4

我有一个“保存”按钮,所以当用户单击时,它将保存 xml 文件(xml 序列化)。此处使用了保存文件对话框,当我在未选择任何文件的情况下按取消时,会出现“参数异常”并显示“空路径名不合法”。我该如何处理这个异常?即使在保存文件对话框中没有选择任何路径,我也希望表单保持不变。非常感谢。

我的保存文件对话框片段:

private void SaveButton_Click(object sender, RoutedEventArgs e)
{
        string savepath;
        SaveFileDialog DialogSave = new SaveFileDialog();
        // Default file extension
        DialogSave.DefaultExt = "txt";
        // Available file extensions
        DialogSave.Filter = "XML file (*.xml)|*.xml|All files (*.*)|*.*";
        // Adds a extension if the user does not
        DialogSave.AddExtension = true;
        // Restores the selected directory, next time
        DialogSave.RestoreDirectory = true;
        // Dialog title
        DialogSave.Title = "Where do you want to save the file?";
        // Startup directory
        DialogSave.InitialDirectory = @"C:/";
        DialogSave.ShowDialog();
        savepath = DialogSave.FileName;
        DialogSave.Dispose();
        DialogSave = null;
        ...
        using (Stream savestream = new FileStream(savepath, FileMode.Create))
        {
                XmlSerializer serializer = new XmlSerializer(typeof(FormSaving));
                serializer.Serialize(savestream, formsaving);
        }

}

我的论点异常发生在这一行:

using (Stream savestream = new FileStream(savepath, FileMode.Create))
{
        XmlSerializer serializer = new XmlSerializer(typeof(FormSaving));
        serializer.Serialize(savestream, formsaving);
}
4

2 回答 2

5

这里的问题是您不关心保存对话框的结果,即使用户单击了取消,您也会尝试保存。
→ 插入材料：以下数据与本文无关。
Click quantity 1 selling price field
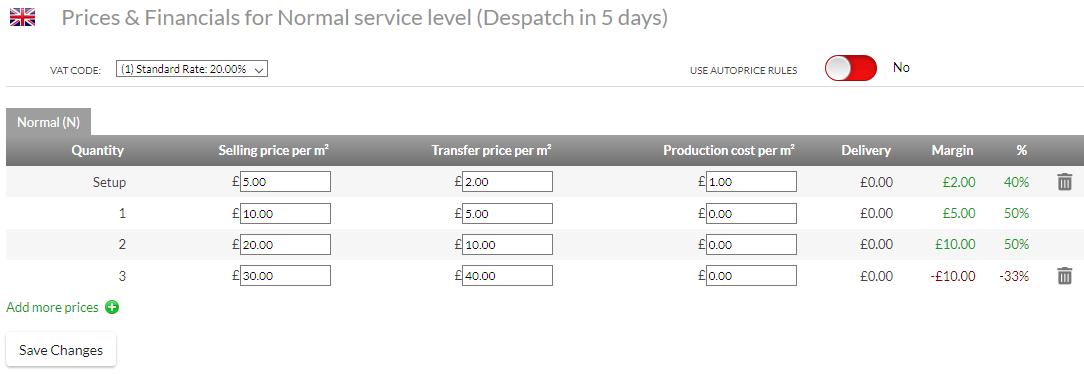This screenshot has width=1084, height=374. point(286,214)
您应该将代码更改为如下所示:

...
DialogSave.InitialDirectory = @"C:/";
if( DialogSave.ShowDialog() == DialogResult.OK )
{
  savepath = DialogSave.FileName;
  DialogSave = null;
  ...
  using (Stream savestream = new FileStream(savepath, FileMode.Create))
  {
     XmlSerializer serializer = new XmlSerializer(typeof(FormSaving));
     serializer.Serialize(savestream, formsaving);
  }
}
DialogSave.Dispose();
于 2011-02-28T08:30:09.580 回答
4

如果用户取消对话框,您可能不想保存?检查结果ShowDialog并采取相应措施:

if (DialogSave.ShowDialog() == true)
{
    savepath = DialogSave.FileName;
            ...
    using (Stream savestream = new FileStream(savepath, FileMode.Create))
    {
        XmlSerializer serializer = new XmlSerializer(typeof(FormSaving));
        serializer.Serialize(savestream, formsaving);
    }
}
于 2011-02-28T08:30:02.933 回答